DO I NEED OTHER DOCUMENTS IF I HAVE A LIVING TRUST?
When you have a Living Trust, you should also have a Durable Power of Attorney for Property Management, which will name someone to handle your assets and day-to-day financial affairs in case you are incapacitated. You should also have an Advance Health Care Directive (Living Will) and Durable Power of Attorney for Health Care, which allows someone you name to make health care decisions for you when you can’t, and, if necessary, to “Pull the plug”.
DO I NEED A SEPARATE TAX RETURN FOR THE LIVING TRUST?
No, you file your income tax returns just as you do now.
CAN I MOVE ASSETS IN AND OUT OF THE TRUST?

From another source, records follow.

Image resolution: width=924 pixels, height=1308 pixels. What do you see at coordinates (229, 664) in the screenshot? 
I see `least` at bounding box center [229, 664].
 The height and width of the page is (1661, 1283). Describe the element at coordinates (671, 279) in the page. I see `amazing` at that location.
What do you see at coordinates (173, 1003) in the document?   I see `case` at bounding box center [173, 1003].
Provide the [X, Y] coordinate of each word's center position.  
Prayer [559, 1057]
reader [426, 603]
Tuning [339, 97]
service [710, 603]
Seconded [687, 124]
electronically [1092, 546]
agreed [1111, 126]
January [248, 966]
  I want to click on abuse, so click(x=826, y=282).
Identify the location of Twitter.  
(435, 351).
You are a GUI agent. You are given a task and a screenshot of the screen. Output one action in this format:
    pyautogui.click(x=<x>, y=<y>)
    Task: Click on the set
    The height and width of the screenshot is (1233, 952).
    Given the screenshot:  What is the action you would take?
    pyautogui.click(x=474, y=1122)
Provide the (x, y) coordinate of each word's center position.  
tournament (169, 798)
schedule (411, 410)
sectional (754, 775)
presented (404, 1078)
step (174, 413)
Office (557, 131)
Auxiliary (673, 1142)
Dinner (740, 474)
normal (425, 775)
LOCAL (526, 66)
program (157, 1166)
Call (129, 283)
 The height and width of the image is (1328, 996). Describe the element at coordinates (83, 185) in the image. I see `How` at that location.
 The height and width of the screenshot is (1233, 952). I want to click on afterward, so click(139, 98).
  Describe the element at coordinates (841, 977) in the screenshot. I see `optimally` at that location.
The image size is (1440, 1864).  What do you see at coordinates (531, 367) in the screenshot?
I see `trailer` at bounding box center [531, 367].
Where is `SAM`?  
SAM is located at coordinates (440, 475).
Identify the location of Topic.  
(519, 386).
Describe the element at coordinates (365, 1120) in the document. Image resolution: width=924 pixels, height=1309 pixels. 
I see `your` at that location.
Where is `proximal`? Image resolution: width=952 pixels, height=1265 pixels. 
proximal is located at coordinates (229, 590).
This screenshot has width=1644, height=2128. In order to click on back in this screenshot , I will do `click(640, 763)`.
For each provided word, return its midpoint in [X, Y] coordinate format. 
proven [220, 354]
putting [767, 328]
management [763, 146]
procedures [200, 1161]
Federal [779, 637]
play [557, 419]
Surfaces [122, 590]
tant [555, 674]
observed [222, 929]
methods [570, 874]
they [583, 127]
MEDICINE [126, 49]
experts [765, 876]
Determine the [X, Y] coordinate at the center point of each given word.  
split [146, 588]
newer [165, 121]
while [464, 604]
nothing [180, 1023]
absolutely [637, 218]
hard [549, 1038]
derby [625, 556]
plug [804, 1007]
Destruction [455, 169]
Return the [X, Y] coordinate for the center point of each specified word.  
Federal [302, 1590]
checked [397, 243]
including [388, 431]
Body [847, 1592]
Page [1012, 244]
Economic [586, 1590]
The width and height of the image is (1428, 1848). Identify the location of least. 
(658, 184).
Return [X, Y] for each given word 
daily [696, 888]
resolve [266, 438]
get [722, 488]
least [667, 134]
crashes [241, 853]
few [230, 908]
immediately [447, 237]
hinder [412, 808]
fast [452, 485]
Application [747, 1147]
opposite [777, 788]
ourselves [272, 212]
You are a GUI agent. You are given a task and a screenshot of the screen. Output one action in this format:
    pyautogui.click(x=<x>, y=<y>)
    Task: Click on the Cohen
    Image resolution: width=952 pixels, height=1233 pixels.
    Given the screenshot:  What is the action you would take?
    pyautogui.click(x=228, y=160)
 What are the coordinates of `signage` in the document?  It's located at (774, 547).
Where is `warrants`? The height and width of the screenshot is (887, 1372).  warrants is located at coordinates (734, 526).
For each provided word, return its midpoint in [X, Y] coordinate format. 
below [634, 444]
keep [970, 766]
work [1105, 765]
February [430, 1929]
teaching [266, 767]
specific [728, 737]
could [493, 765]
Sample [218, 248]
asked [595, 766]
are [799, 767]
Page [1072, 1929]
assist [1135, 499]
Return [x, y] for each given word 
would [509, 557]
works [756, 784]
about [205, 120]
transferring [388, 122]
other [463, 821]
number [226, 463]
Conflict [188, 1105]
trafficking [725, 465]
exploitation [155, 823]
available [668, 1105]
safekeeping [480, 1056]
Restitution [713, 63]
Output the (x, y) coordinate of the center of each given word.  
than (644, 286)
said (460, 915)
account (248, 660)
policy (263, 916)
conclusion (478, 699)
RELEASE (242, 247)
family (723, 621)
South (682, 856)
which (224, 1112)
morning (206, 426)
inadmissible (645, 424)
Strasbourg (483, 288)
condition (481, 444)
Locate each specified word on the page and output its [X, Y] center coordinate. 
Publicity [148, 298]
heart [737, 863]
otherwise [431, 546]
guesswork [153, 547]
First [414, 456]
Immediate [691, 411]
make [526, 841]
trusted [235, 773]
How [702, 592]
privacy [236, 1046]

Yes, because it is revocable, and because you are the Trustee of your trust, you can sell or spend assets, change where your assets are, and add new assets to your trust, without consulting an attorney.
WILL A LIVING TRUST AVOID OR REDUCE INHERITANCE TAXES?
Inheritance taxes, which are technically called “Estate Taxes”, can be avoided or reduced by the use of an A-B TRUST. Under current law, an A-B TRUST can shelter 4 million dollars or more from estate taxes.
DO I STILL NEED A WILL IF I HAVE A LIVING TRUST?
Yes, you will need a Last Will and Testament, called a POUROVER WILL. It will do two things: 1) It will put assets which are not in the living trust at your death into your Living Trust when you die, and 2) If you have children under age 18, it names the Guardian for your children. The Guardian will raise the children, and act as their parent, if the children are under 18 when you pass away.